Susan Marqusee is the Eveland Warren Endowed Chair Professor of Biochemistry, Biophysics, and Structural Biology at the University of California, Berkeley and a Chan Zuckerberg Biohub investigator. Her research concerns the structure and dynamics of protein molecules. She received her A.B. in Physics and Chemistry from Cornell University in 1982, and her Ph.D. (Biochemistry) and M.D. degrees from Stanford University in 1990, where she trained with Robert Baldwin on the intrinsic helical properties of amino acids in model peptides.
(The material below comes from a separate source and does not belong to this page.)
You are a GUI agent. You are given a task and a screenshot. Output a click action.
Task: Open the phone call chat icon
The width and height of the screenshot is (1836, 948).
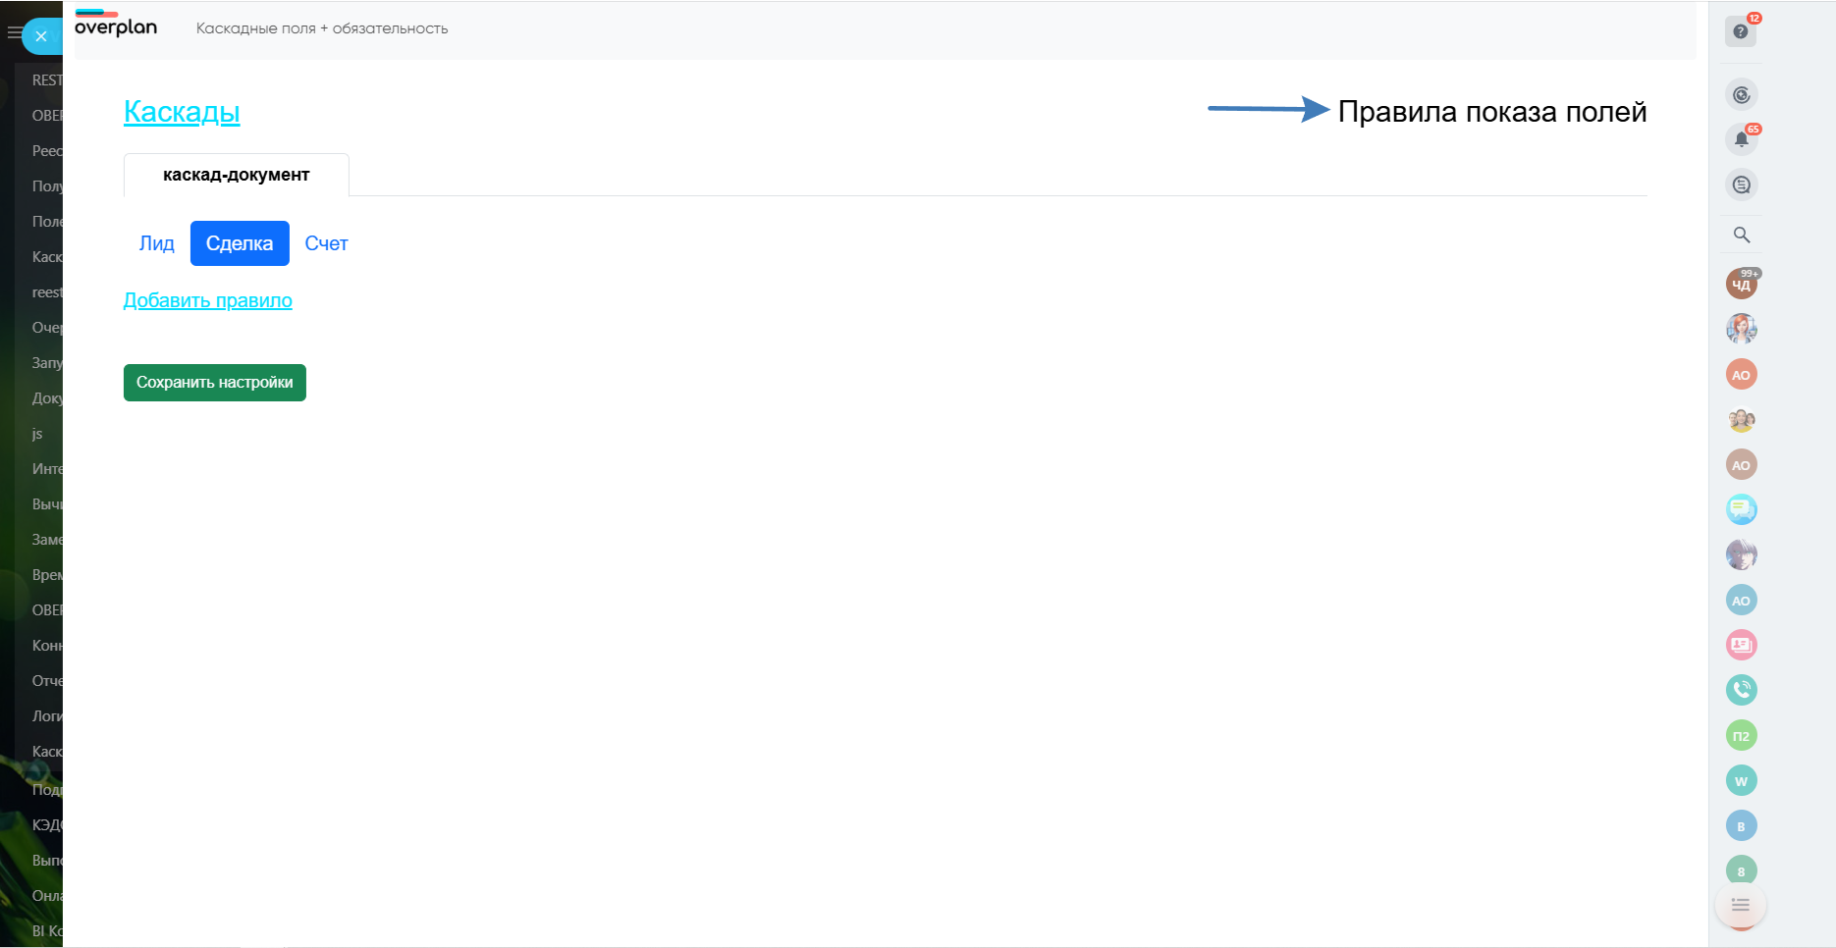point(1741,690)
She was one of the 1995 winners of the Beckman Young Investigators Award, the 1996–1997 winner of the Margaret Oakley Dayhoff Award, and the 2012 winner of the William C. Rose Award.
Marqusee also received the Dorothy Crowfoot Hodgkin Award from The Protein Society. She was made a Fellow of the American Society for Biochemistry and Molecular Biology (ASBMB) In 2023 for service to the society and contributions to the molecular life sciences.

In 2016 she was elected to the National Academy of Sciences. Her recent research concerns protein energetics, folding and turnover as altered by protein ubiquitylation.

As of June 2023, she is serving as an assistant director at the National Science Foundation, leading the Directorate for Biological Sciences.